When Catherine Macnaughton runs the Prague Marathon in May, it won’t be her maiden attempt at the ultimate endurance challenge. It will, though, be the first time she has taken it on in memory of her beloved mum, Heather.
Catherine has raised money for several charities on previous runs but this time she will be gathering funds for St Margaret of Scotland Hospice, where Heather spent her final days between May and July last year. She had been diagnosed with stage four stomach cancer in November 2016.
Catherine, from Anniesland, recalled when doctors advised the family it was time to seek palliative care for her mum.
She said: “People told me St Margaret of Scotland Hospice was the first hospice in Scotland, that it was fantastic and that Mum would be in safe hands.
“We visited and I thought, ‘This is perfect’. Everyone is very upbeat and caring and they put the person first.”
Catherine, 42, found her first impressions held true after Heather had been admitted.
She added: “Every single person I spoke to – the lady giving out tea and coffee, the staff in the restaurant, the gardeners – they were fantastic.
“The nurses are so gentle and encouraging. The physios took mum to the sensory room and she enjoyed that.
“In the gardens, it’s so restful and peaceful, and the roses and other flowers are beautiful.
“Sister Rita came to speak to Mum, along with Sister Kate – they were very nice and very helpful.
“Everyone was great. They put patients and families first and did everything they could to keep us comfortable. When we needed our spirits raised, they would always have a joke or something to make us feel better.
“We are very grateful for everything they did for my mum and for other people too.”
The standard of care shown would not have been lost on Heather, who was 72 when she passed and had spent her working life as a radiographer with “a lovely manner” around people.
Catherine explained: “Mum knew what it was like to care for people. She worked in the Western Hospital in the mid-to-late 70s.
“Then she moved to Erskine Hospital. She came to Scotland in 1974 and was here for 44 years. She worked in Manchester Royal previously and wanted a change of scenery.”
Choosing Prague as the place for pay tribute to her mum – her seventh marathon in total, with another to come in Berlin later this year – was an easy decision for Catherine.
As well as being inspired to raise funds for the Hospice, she also had deeply personal reasons for adding to a bulging bucket list that includes two marathons in Edinburgh, three in Berlin and her first, in London, which she completed three years ago.
Catherine said: “I thought Prague was somewhere Mum would love to go. She was from London and she came with me when I ran the marathon there – she was so proud.

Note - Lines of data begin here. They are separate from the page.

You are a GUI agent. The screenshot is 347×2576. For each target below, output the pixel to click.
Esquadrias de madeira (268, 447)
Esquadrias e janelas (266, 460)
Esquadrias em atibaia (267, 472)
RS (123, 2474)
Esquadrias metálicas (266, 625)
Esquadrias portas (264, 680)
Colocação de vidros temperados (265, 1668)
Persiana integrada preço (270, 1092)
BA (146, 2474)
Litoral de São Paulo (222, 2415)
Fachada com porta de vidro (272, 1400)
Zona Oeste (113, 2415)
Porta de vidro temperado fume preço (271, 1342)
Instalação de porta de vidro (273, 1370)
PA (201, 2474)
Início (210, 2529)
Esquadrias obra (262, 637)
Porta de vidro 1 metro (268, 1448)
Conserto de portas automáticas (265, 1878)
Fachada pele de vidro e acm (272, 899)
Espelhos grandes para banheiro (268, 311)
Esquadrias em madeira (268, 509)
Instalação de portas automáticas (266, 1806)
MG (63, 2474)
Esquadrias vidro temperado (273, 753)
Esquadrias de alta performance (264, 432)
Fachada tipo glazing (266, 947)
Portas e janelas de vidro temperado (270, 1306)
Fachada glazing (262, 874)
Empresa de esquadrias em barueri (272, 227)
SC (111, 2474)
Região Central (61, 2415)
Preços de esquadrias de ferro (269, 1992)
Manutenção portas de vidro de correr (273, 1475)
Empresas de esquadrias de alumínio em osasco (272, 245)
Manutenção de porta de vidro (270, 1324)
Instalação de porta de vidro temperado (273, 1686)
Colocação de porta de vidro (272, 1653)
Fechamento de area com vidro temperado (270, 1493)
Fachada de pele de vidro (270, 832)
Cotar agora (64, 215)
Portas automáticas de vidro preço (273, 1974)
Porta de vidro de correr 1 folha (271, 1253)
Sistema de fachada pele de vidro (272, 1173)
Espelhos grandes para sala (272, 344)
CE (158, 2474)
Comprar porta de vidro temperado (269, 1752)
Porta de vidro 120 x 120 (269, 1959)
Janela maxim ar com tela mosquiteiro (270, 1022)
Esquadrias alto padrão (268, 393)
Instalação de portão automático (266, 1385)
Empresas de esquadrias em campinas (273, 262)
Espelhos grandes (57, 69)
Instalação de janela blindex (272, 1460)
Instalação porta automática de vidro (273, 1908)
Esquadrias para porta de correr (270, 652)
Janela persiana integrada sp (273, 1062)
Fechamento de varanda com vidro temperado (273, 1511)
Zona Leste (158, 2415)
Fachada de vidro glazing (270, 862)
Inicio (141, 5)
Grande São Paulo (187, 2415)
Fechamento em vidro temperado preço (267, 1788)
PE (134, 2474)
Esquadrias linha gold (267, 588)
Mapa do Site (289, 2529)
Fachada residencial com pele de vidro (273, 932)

“Prague had always been a place we had intended to visit. It looks beautiful. So I decided to do the run in memory of my mum, and for the Hospice, and thought it would be a really nice place to do it.”
Looking ahead to the big day, 5 May, Catherine has several goals in mind – and some strategies to keep focused on them as the pain starts to build.
She added: “I’ll keep thinking of something positive – what I’m going to enjoy or have as a treat when I finish, a warm bath, reading a book.
“I’ll be telling myself, ‘Come on, you’re doing this for a charity… this is your target… this is important.’
“I think the atmosphere is going to be amazing – getting to the start line and seeing everyone around you. Seeing all the buildings and architecture.
“I’m so grateful to everyone for their support. When I get near the finish line and when I see Chris at the end, I’ll be very emotional.”